Federal authorities have charged former White House adviser Steve Bannon with defrauding "hundreds of thousands of donors" with a campaign purportedly set up to build a wall along the U.S. southern border.
Along with Bannon, authorities arrested three other We Build The Wall organizers and executives: Brian Kolfage, Andrew Badolato, and Timothy Shea. The We Build The Wall nonprofit has raised over $25 million since it was announced in early 2019.
The United States Attorney's Office for the Southern District of New York (SDNY) announced the indictments and arrests in a press release on Friday. Each man involved is charged with one count of conspiracy to commit wire fraud and one count of conspiracy to commit money laundering. Each charge carries a maximum penalty of 20 years in prison.

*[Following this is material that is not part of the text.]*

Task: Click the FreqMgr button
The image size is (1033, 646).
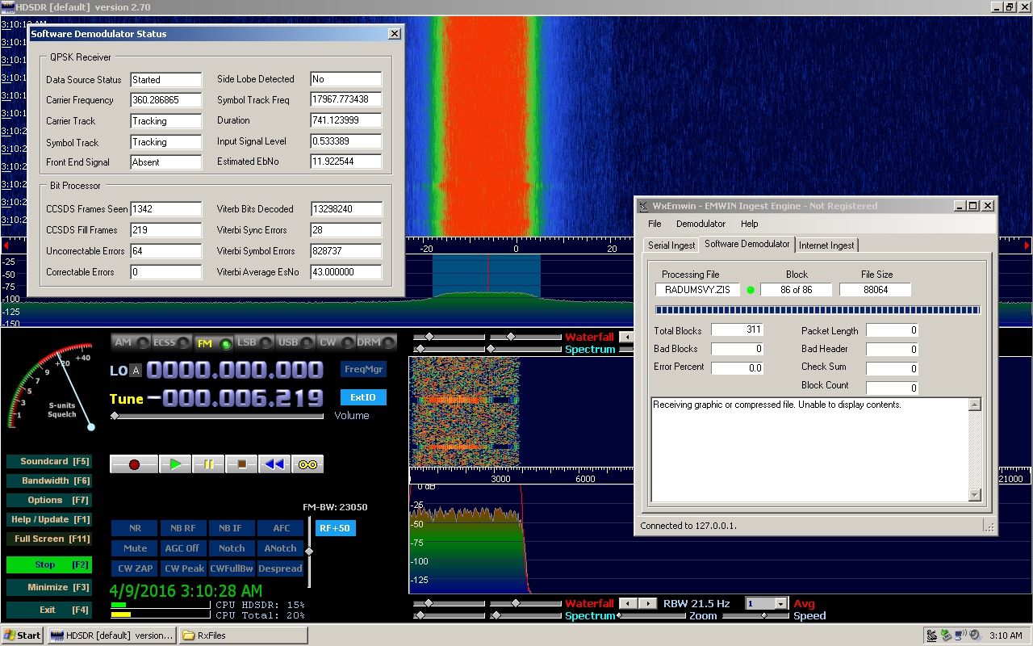Action: [x=363, y=369]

"As alleged, the defendants defrauded hundreds of thousands of donors, capitalizing on their interest in funding a border wall to raise millions of dollars, under the false pretense that all of that money would be spent on construction,"
Acting U.S. Attorney Audrey Strauss said in a statement
. "While repeatedly assuring donors that Brian Kolfage, the founder and public face of We Build the Wall, would not be paid a cent, the defendants secretly schemed to pass hundreds of thousands of dollars to Kolfage, which he used to fund his lavish lifestyle. We thank the USPIS for their partnership in investigating this case, and we remain dedicated to rooting out and prosecuting fraud wherever we find it."
Kolfage, a disabled Air Force veteran, worked with Bannon to sell We Build The Wall's mission and raise massive amounts of money, much of which was then used to pay for the men's lifestyles and settle personal expenses, according to the SDNY. Kolfage allegedly took $350,000 from donor funds while Bannon allegedly misdirected over $1 million.
We Build The Wall was sold to donors first as a way to fund President Trump's push to build a wall between the United States and Mexico, then as a private venture to build the wall after Kolfage
said the federal government would not accept the funds. Kolfage claimed that his nonprofit's bylaws barred him from taking a salary, and Bannon sold the campaign as "a volunteer organization." Early reports raised skepticism about the operation, however, after Kolfage refused
to make public the bylaws of his organization that he had cited.
The New York Field Office of the United States Postal Inspection Service (USPIS) aided the SDNY in the investigation.
"The defendants allegedly engaged in fraud when they misrepresented the true use of donated funds,"
said Philip Bartlett, inspector-in-charge of the USPIS's New York office. "As alleged, not only did they lie to donors, they schemed to hide their misappropriation of funds by creating sham invoices and accounts to launder donations and cover up their crimes, showing no regard for the law or the truth. This case should serve as a warning to other fraudsters that no one is above the law, not even a disabled war veteran or a millionaire political strategist."